YOUR GOAL:
Turn every line of the listing below into a numbered list, leaving out the blank lines.

* Begin RAW DATA *

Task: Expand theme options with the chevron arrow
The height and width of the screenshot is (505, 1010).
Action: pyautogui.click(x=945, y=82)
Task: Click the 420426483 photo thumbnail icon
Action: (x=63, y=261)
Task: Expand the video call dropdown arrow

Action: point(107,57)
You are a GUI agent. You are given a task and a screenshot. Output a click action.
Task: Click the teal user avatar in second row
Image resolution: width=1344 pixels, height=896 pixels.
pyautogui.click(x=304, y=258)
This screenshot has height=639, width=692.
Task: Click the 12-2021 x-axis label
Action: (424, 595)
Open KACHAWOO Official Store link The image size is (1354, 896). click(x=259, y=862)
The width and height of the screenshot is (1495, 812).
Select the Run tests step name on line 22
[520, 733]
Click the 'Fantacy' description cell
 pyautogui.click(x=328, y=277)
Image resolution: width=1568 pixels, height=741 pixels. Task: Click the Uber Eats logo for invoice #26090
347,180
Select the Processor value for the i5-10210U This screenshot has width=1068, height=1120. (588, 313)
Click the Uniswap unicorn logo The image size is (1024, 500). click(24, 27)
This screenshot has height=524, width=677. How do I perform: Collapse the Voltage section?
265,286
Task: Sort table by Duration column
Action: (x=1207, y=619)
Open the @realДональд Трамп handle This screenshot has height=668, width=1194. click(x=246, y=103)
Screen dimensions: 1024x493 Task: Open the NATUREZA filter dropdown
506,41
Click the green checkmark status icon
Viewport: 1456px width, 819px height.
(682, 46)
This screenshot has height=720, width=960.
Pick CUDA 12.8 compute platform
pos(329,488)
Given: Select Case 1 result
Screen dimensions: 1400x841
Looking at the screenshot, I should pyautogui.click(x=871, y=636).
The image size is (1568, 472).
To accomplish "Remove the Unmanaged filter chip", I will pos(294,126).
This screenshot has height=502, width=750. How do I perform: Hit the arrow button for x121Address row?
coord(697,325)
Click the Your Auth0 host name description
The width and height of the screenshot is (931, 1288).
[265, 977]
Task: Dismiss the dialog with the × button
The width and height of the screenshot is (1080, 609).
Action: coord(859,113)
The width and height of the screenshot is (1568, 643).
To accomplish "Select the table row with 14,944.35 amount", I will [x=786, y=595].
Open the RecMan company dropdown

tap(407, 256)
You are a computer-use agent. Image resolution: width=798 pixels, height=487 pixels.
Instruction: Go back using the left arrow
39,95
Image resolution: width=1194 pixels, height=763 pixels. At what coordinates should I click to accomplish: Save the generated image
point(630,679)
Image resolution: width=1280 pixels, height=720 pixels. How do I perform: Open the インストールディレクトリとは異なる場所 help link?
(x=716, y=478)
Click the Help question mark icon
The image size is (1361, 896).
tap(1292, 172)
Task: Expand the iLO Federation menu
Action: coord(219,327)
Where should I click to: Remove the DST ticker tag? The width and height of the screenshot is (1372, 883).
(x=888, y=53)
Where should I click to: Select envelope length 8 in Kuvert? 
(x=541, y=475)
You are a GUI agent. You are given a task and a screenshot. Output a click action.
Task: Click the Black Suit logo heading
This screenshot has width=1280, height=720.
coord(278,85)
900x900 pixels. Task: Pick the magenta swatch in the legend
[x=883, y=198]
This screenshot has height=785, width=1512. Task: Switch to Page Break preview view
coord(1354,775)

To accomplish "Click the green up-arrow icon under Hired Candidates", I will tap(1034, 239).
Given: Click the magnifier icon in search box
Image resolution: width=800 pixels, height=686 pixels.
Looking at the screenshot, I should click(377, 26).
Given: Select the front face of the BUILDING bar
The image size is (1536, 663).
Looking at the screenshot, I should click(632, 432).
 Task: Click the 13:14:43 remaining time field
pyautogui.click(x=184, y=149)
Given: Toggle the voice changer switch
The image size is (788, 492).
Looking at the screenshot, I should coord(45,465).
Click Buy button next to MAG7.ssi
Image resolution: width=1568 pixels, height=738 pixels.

* End RAW DATA *

TASK SOLUTION:
1. Task: Expand theme options with the chevron arrow
2. The height and width of the screenshot is (505, 1010).
3. Action: pyautogui.click(x=945, y=82)
4. Task: Click the 420426483 photo thumbnail icon
5. Action: (x=63, y=261)
6. Task: Expand the video call dropdown arrow
7. Action: point(107,57)
8. You are a GUI agent. You are given a task and a screenshot. Output a click action.
9. Task: Click the teal user avatar in second row
10. Image resolution: width=1344 pixels, height=896 pixels.
11. pyautogui.click(x=304, y=258)
12. This screenshot has height=639, width=692.
13. Task: Click the 12-2021 x-axis label
14. Action: (424, 595)
15. Open KACHAWOO Official Store link The image size is (1354, 896). click(x=259, y=862)
16. The width and height of the screenshot is (1495, 812).
17. Select the Run tests step name on line 22
18. [520, 733]
19. Click the 'Fantacy' description cell
20.  pyautogui.click(x=328, y=277)
21. Image resolution: width=1568 pixels, height=741 pixels. Task: Click the Uber Eats logo for invoice #26090
22. 347,180
23. Select the Processor value for the i5-10210U This screenshot has width=1068, height=1120. (588, 313)
24. Click the Uniswap unicorn logo The image size is (1024, 500). click(24, 27)
25. This screenshot has height=524, width=677. How do I perform: Collapse the Voltage section?
26. 265,286
27. Task: Sort table by Duration column
28. Action: (x=1207, y=619)
29. Open the @realДональд Трамп handle This screenshot has height=668, width=1194. click(x=246, y=103)
30. Screen dimensions: 1024x493 Task: Open the NATUREZA filter dropdown
31. 506,41
32. Click the green checkmark status icon
33. Viewport: 1456px width, 819px height.
34. (682, 46)
35. This screenshot has height=720, width=960.
36. Pick CUDA 12.8 compute platform
37. pos(329,488)
38. Given: Select Case 1 result
39. Screen dimensions: 1400x841
40. Looking at the screenshot, I should pyautogui.click(x=871, y=636).
41. The image size is (1568, 472).
42. To accomplish "Remove the Unmanaged filter chip", I will pos(294,126).
43. This screenshot has height=502, width=750. How do I perform: Hit the arrow button for x121Address row?
44. coord(697,325)
45. Click the Your Auth0 host name description
46. The width and height of the screenshot is (931, 1288).
47. [265, 977]
48. Task: Dismiss the dialog with the × button
49. The width and height of the screenshot is (1080, 609).
50. Action: coord(859,113)
51. The width and height of the screenshot is (1568, 643).
52. To accomplish "Select the table row with 14,944.35 amount", I will [x=786, y=595].
53. Open the RecMan company dropdown
54. tap(407, 256)
55. You are a computer-use agent. Image resolution: width=798 pixels, height=487 pixels.
56. Instruction: Go back using the left arrow
57. 39,95
58. Image resolution: width=1194 pixels, height=763 pixels. At what coordinates should I click to accomplish: Save the generated image
59. point(630,679)
60. Image resolution: width=1280 pixels, height=720 pixels. How do I perform: Open the インストールディレクトリとは異なる場所 help link?
61. (x=716, y=478)
62. Click the Help question mark icon
63. The image size is (1361, 896).
64. tap(1292, 172)
65. Task: Expand the iLO Federation menu
66. Action: coord(219,327)
67. Where should I click to: Remove the DST ticker tag? The width and height of the screenshot is (1372, 883).
68. (x=888, y=53)
69. Where should I click to: Select envelope length 8 in Kuvert? 
70. (x=541, y=475)
71. You are a GUI agent. You are given a task and a screenshot. Output a click action.
72. Task: Click the Black Suit logo heading
73. This screenshot has width=1280, height=720.
74. coord(278,85)
75. 900x900 pixels. Task: Pick the magenta swatch in the legend
76. [x=883, y=198]
77. This screenshot has height=785, width=1512. Task: Switch to Page Break preview view
78. coord(1354,775)
79. To accomplish "Click the green up-arrow icon under Hired Candidates", I will tap(1034, 239).
80. Given: Click the magnifier icon in search box
81. Image resolution: width=800 pixels, height=686 pixels.
82. Looking at the screenshot, I should click(377, 26).
83. Given: Select the front face of the BUILDING bar
84. The image size is (1536, 663).
85. Looking at the screenshot, I should click(632, 432).
86.  Task: Click the 13:14:43 remaining time field
87. pyautogui.click(x=184, y=149)
88. Given: Toggle the voice changer switch
89. The image size is (788, 492).
90. Looking at the screenshot, I should coord(45,465).
91. Click Buy button next to MAG7.ssi
92. Image resolution: width=1568 pixels, height=738 pixels.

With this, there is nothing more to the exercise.